The only member of the San Diego Congressional delegation to vote “yes” on the plan was Duncan Hunter (R-50), who sang the bill’s praises. “This has been long overdue. I cannot think of a more important action we can take to invest in our economy, create jobs and promote business growth than cutting taxes for American workers and reforming a broken code.”
Also coming down the pike is the FCC’s repeal of the Obama administration’s rules referred to as “net neutrality,” that guarantee an open, unrestricted internet. Instead, Trump’s FCC wants to allow internet service providers (ISPs) to decide what we have access to and how fast access speeds will be for certain content. It will allow ISPs to favor content that they own, while throttling down or outright blocking access to websites of their choosing.
In 2014 and again in 2015, Scott Peters introduced legislation that would make permanent the rules that guarantee a free and open exchange of ideas via the internet. “Strong net neutrality protections must be in place to maintain a truly open and free internet,” Peters said in a press statement. “The changes announced by [FCC] Chairman Pai would undermine protections that level the playing field for consumers and small businesses.”
Rep. Peters believes “Congress should do its job and make net neutrality the rule of law, not subject to the whims of whomever is the most recently appointed FCC chair,” said a spokesperson for Peters via email.
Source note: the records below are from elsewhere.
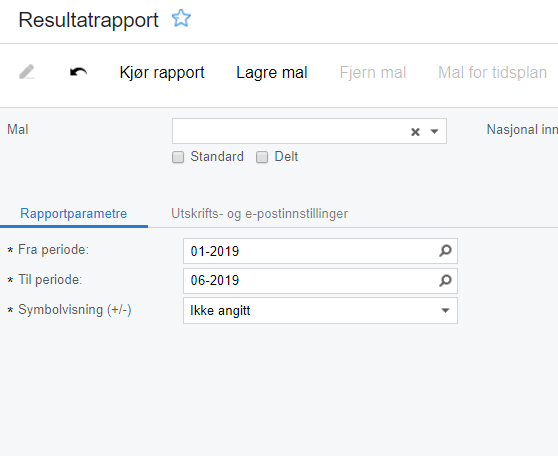The height and width of the screenshot is (456, 558).
Task: Switch to Rapportparametre tab
Action: pos(74,214)
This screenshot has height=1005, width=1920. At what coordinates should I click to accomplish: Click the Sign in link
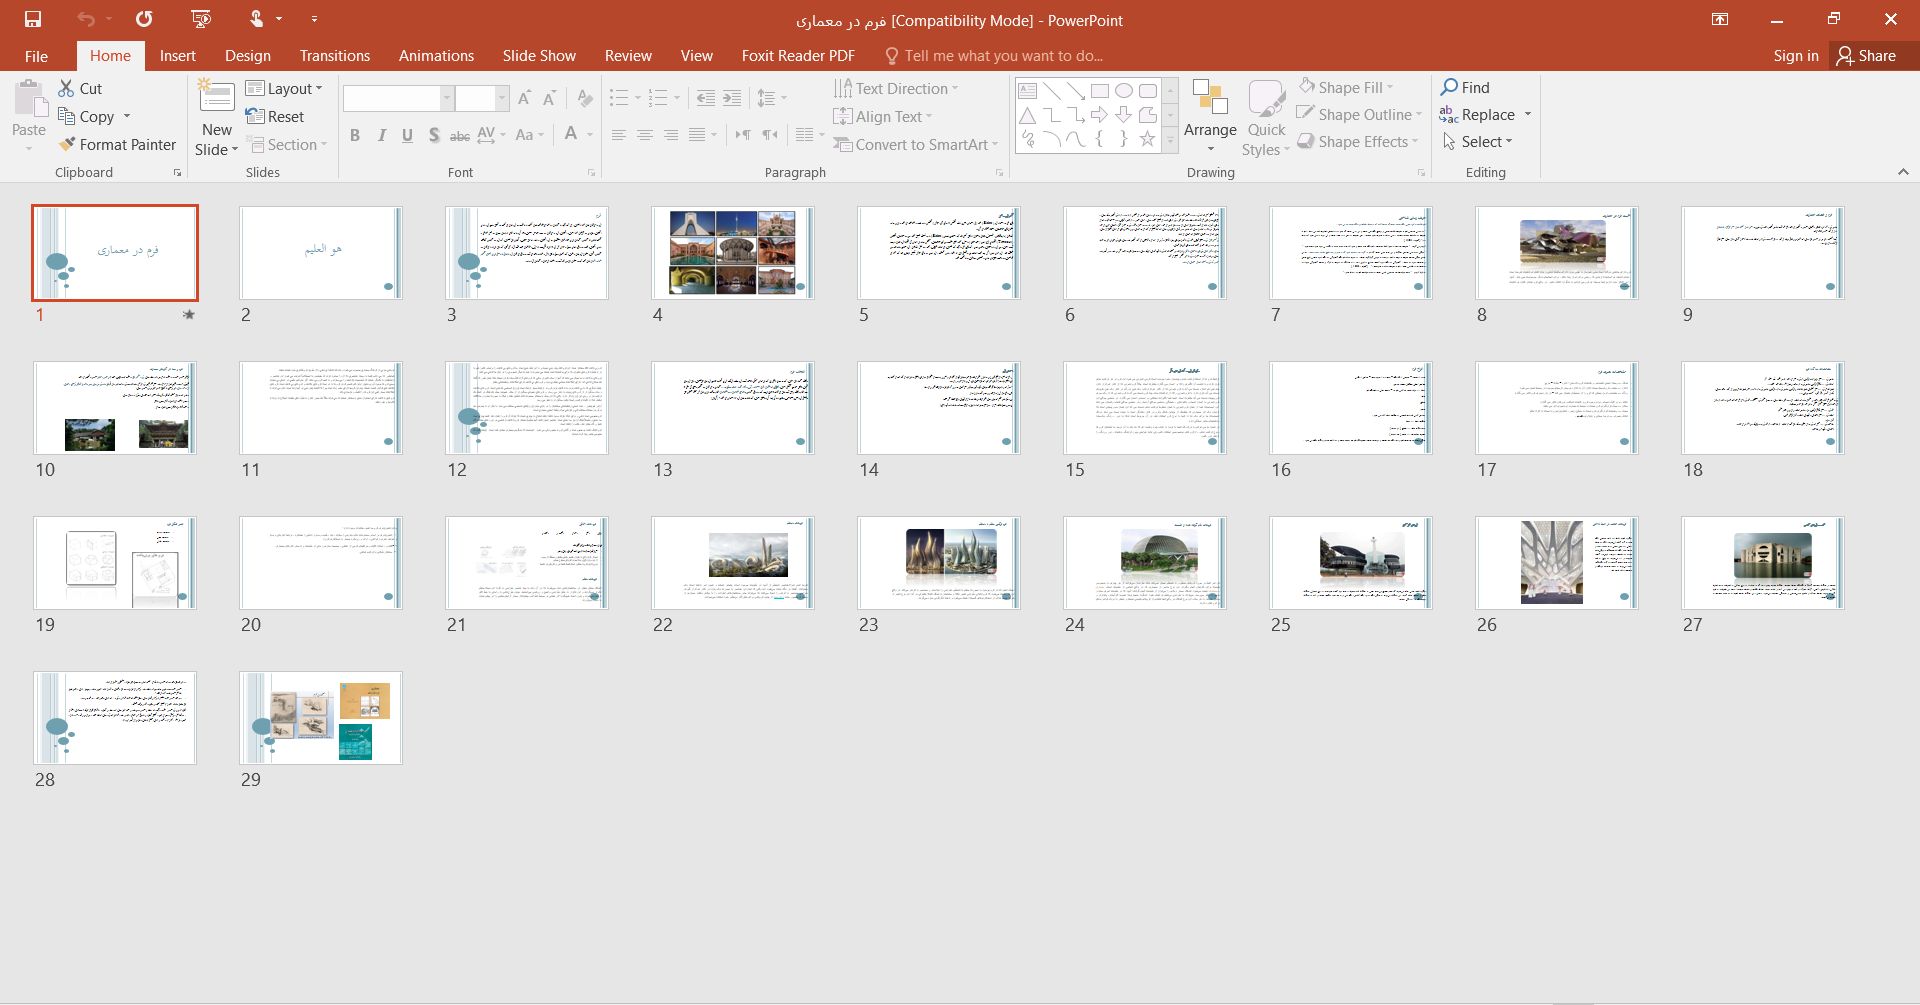tap(1795, 56)
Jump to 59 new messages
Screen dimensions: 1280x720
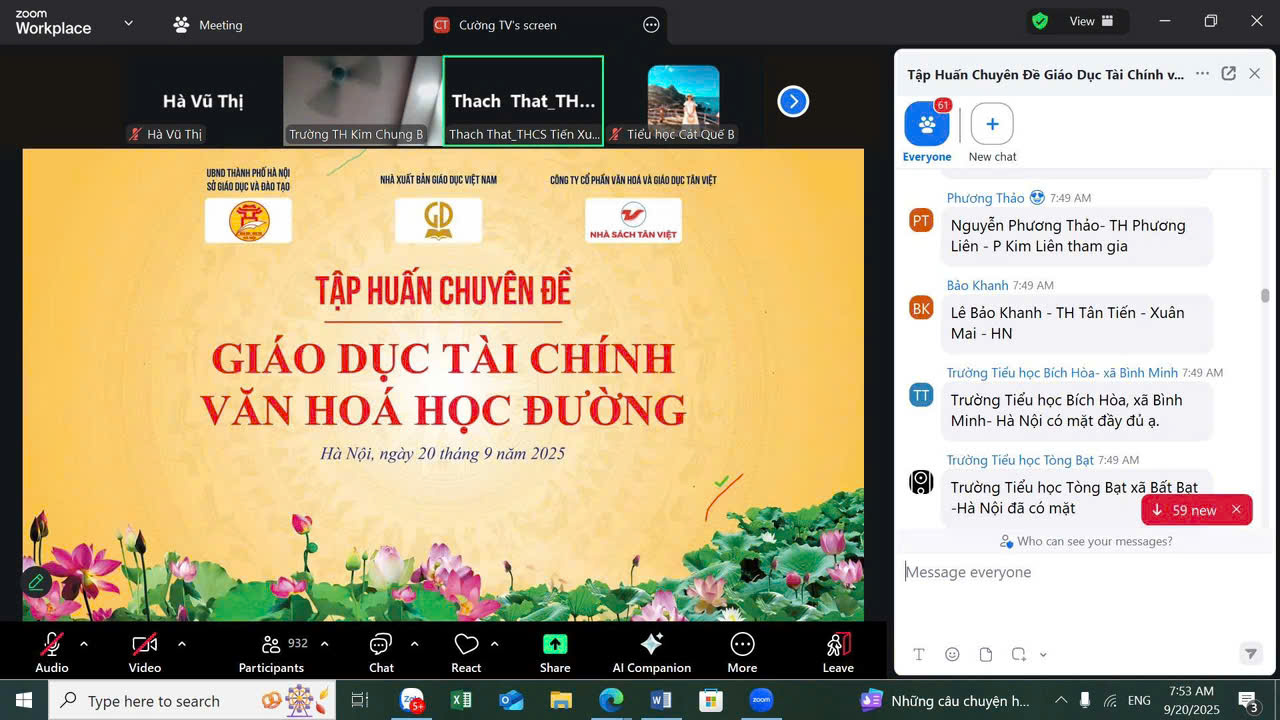(1185, 510)
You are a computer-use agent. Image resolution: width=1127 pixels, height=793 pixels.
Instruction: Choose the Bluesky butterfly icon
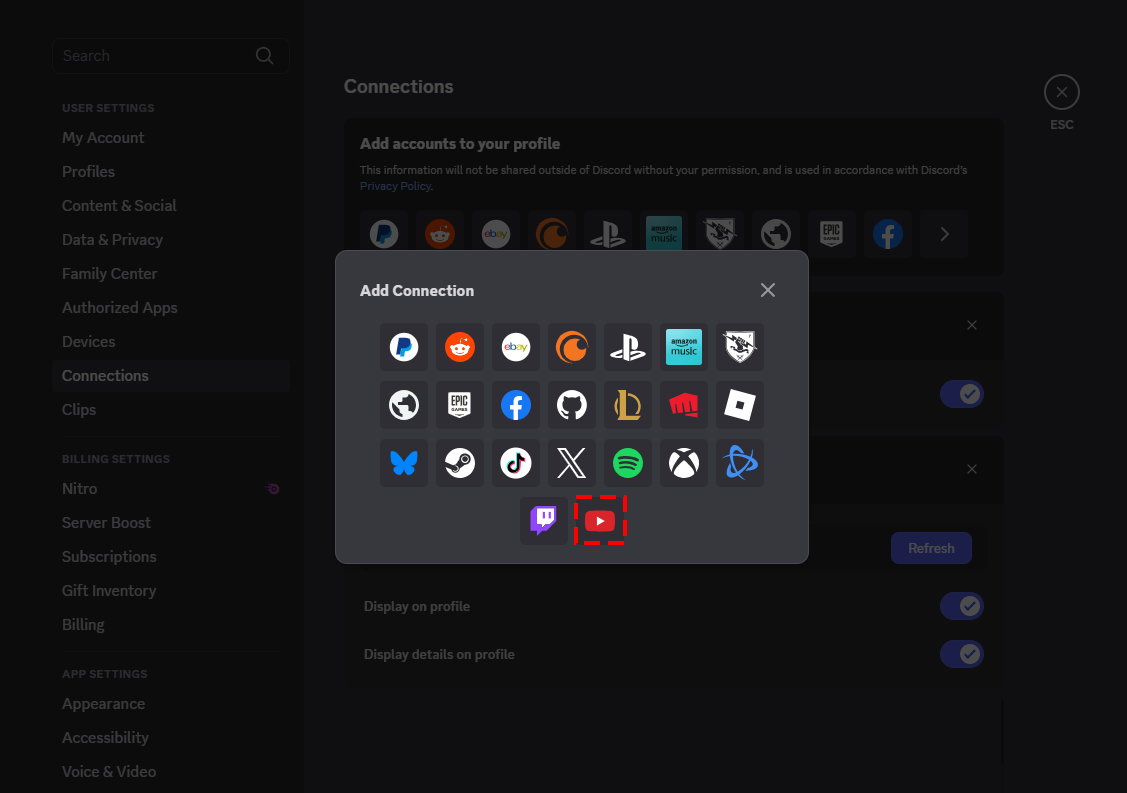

Back in 2015, when the current neutrality rules were installed, Rep. Issa blasted the policy, insisting that it would stifle future innovation. In fact, the opposite is true: Maintaining an open internet, where ISPs cannot determine what content consumers have access to, is vital to innovation. Giving ISPs control over what content we see will lead to less innovation due to a lack of access.
Issa, you may recall, also voted in favor of a bill in April that allows ISPs to sell information on what websites their customers visit, including online purchases they’ve made.